Casey, it turned out, wasn’t going anywhere, and he outlasted both of those lieutenants. Cookie, the old Dodger, would be traded for Wes Westrum, the old Giant, coach for coach, following the 1963 season. Wes was in San Francisco, which was close to Cookie’s home and where he preferred to be after suffering an illness. Lavagetto recovered and lived until 1990. Westrum lasted long enough as a Mets coach to succeed Stengel as manager in 1965. By then, Hemus had moved on, too, assisting Casey only through the Polo Grounds years, yet he would have a significant hand on what would soon develop at Shea Stadium.

In 1966, Hemus managed the Mets’ Triple-A affiliate, the Jacksonville Suns. In that capacity, he was the first man to manage, in professional baseball, a recently inked 21-year-old righthander named George Thomas Seaver.

One start was all it took for Hemus to understand who he was handling with care. “Tom Seaver,” he told reporters in Rochester after the relatively unknown Californian beat the Red Wings for his first pro win, “is the best pitching prospect the Mets have ever signed.” There was no doubt Solly recognized talent when he saw it. He also knew how to convey it (as preserved in John Devaney’s 1974 Seaver biography):

“Tom has a 35-year-old head on top of a 21-year-old arm. Usually we get a 35-year-old arm attached to a 21-year-old head.”

Seaver was on his way, for sure, though not without the occasional setback. Even 21-year-old arms attached to 35-year-old heads are still part and parcel of 21-year-old young men. In one start at the end of a string of bad ones, Hemus managed Seaver by giving him the opportunity to work out of trouble rather than rescue him. It was part of the toughening-up process that led Tom to the majors by Opening Day 1967 and toward the Hall of Fame career that lay ahead of him.

In the media call following the Mets’ comings-and-goings announcement, Sandy Alderson expressed discontent with how the Mets Triple-A players are being prepared for the big leagues and hinted a staff shakeup at that level is very likely. It’s another of those situations where we’re all experts from a 2,500-mile distance, but recalling the impact a minor league manager had on a hot prospect reminds us how important every step of the way can be in giving a player every legitimate chance to become a star.
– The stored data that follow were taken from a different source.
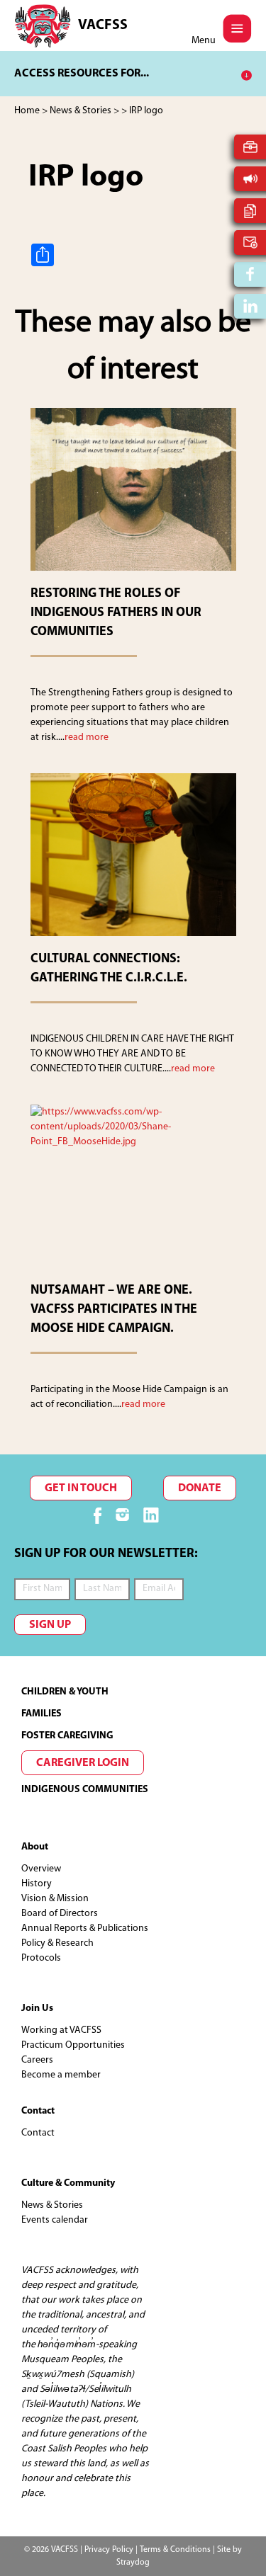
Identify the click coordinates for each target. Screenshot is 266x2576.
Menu (204, 40)
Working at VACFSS (61, 2030)
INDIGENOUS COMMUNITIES (84, 1789)
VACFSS (103, 25)
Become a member (61, 2075)
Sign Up (50, 1625)
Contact (38, 2133)
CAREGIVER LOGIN (82, 1763)
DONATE (199, 1488)
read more (87, 737)
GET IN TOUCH (81, 1488)
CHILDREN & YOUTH (65, 1692)
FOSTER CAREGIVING (67, 1736)
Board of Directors (59, 1913)
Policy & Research (57, 1943)
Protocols (41, 1958)
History (36, 1884)
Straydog (133, 2562)
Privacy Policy (108, 2550)
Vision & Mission (55, 1898)
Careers (37, 2060)
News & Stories (52, 2205)
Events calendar (54, 2220)
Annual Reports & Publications (84, 1928)
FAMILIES (41, 1714)
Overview (41, 1869)
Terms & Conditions (175, 2550)
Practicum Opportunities (73, 2045)
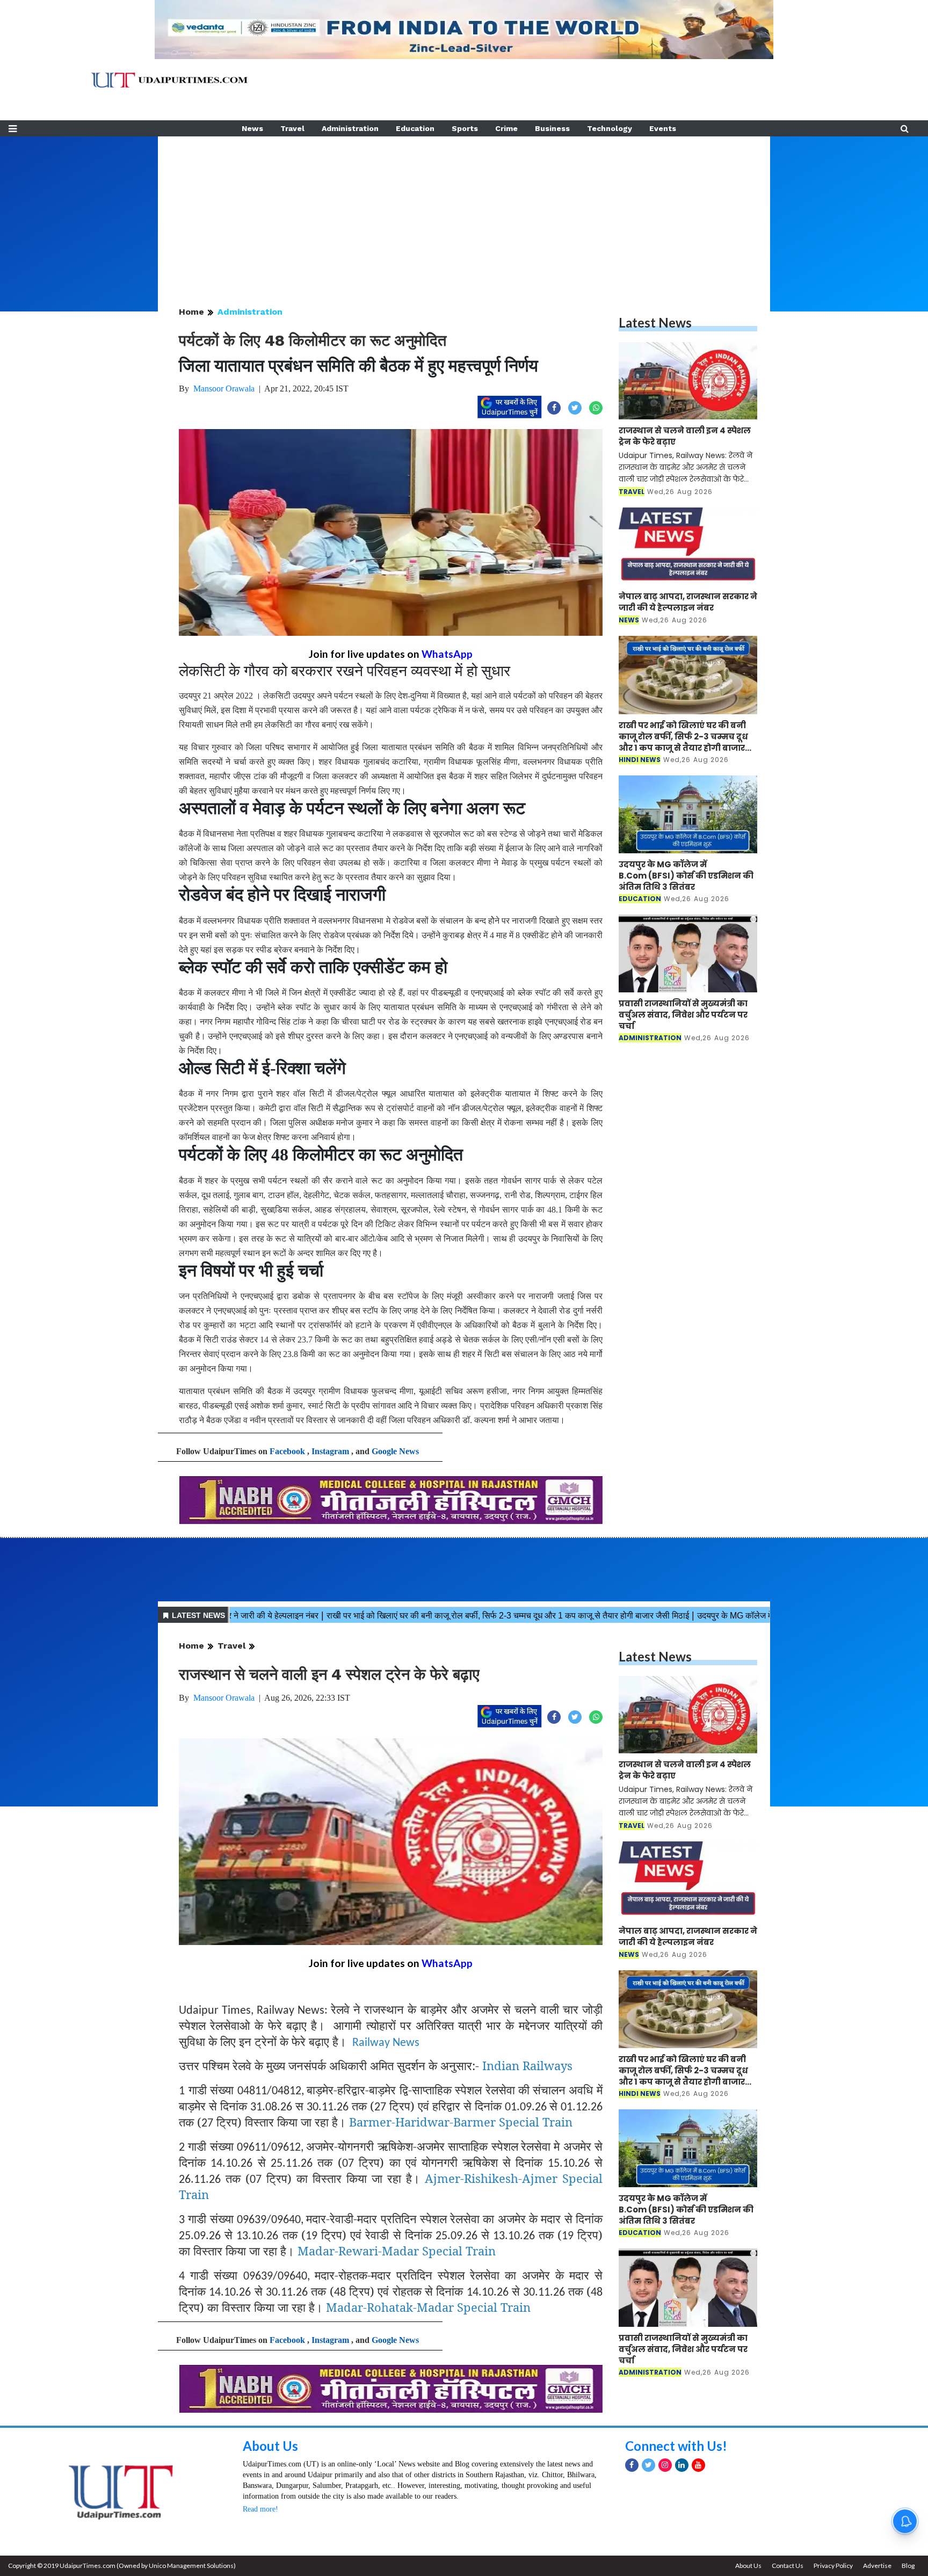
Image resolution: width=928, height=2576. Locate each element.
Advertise (877, 2566)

By the time Seaver was promoted, Hemus was done with baseball on a fulltime basis, the Suns uniform being the last he’d wear for a living. Hence, if you go solely by occupation, Solly was a baseball lifer only for the first fifty-odd years of his life. He left the game for the oil business as Seaver was touching down in New York, though in a sense, once a baseball lifer, always a baseball lifer. The old coach remained active with the Baseball Assistance Team for many years. He attended the B.A.T. dinner in New York in 2010, regaling baseball history writer Nick Diunte with fond memories of the Mets’ beginnings — Stengel was “one of the smartest managers in baseball,” Weiss “an excellent GM” — and expressing a bit of regret that he couldn’t continue to be a part of their immediate future.

“I would have liked to be a part of the ballclub that won the World Series in 1969,” Hemus told Diunte, “because that’s what I had in mind when they hired me. I thought that they would eventually win it and they did just that. It was a fine organization.”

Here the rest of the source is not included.